--- START ---

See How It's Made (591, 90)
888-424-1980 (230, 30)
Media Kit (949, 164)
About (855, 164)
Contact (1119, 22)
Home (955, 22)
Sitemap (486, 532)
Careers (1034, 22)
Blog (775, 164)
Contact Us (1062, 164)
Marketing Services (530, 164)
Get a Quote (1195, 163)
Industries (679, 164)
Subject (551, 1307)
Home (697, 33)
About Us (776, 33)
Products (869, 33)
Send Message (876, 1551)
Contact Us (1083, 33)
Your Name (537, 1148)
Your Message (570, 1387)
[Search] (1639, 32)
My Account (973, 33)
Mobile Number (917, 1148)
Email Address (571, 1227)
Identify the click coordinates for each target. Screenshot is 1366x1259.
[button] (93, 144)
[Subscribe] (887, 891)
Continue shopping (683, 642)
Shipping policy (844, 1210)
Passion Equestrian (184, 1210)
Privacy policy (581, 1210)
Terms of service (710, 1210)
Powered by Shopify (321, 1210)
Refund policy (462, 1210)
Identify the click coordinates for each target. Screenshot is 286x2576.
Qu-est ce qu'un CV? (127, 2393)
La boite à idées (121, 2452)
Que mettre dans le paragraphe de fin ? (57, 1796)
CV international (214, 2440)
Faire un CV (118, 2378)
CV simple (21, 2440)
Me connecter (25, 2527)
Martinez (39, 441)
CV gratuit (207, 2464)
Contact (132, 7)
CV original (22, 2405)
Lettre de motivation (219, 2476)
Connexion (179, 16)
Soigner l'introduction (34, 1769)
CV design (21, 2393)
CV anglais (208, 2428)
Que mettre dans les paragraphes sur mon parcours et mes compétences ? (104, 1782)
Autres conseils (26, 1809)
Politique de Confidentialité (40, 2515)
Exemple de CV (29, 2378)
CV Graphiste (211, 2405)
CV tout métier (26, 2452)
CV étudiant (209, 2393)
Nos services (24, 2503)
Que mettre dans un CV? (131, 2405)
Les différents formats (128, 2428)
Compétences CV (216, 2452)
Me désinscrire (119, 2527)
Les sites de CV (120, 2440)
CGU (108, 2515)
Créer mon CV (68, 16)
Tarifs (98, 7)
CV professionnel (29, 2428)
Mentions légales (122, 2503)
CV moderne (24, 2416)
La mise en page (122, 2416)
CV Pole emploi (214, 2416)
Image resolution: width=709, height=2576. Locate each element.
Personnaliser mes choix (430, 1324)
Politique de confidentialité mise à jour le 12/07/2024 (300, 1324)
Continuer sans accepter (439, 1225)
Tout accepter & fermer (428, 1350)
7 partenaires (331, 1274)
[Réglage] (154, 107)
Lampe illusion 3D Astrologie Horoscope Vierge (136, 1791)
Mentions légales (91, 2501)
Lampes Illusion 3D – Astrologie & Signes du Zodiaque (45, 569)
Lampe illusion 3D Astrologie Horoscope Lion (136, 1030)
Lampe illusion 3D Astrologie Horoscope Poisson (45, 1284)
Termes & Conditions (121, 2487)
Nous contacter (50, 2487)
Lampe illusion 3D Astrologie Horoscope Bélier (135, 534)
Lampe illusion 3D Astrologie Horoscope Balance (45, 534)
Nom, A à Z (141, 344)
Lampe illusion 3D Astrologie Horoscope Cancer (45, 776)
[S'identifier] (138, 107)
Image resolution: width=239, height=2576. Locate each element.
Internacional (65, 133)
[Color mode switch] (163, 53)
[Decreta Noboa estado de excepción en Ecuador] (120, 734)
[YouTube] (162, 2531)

--- END ---

Your answer should consist only of the lines above between the line holding "Contact (132, 7)" and the line holding "CV tout métier (26, 2452)", inclusive, each transcribed exactly.

▶ [Written solution]:
Contact (132, 7)
CV original (22, 2405)
Lettre de motivation (219, 2476)
Connexion (179, 16)
Soigner l'introduction (34, 1769)
CV design (21, 2393)
CV anglais (208, 2428)
Que mettre dans les paragraphes sur mon parcours et mes compétences ? (104, 1782)
Autres conseils (26, 1809)
Politique de Confidentialité (40, 2515)
Exemple de CV (29, 2378)
CV Graphiste (211, 2405)
CV tout métier (26, 2452)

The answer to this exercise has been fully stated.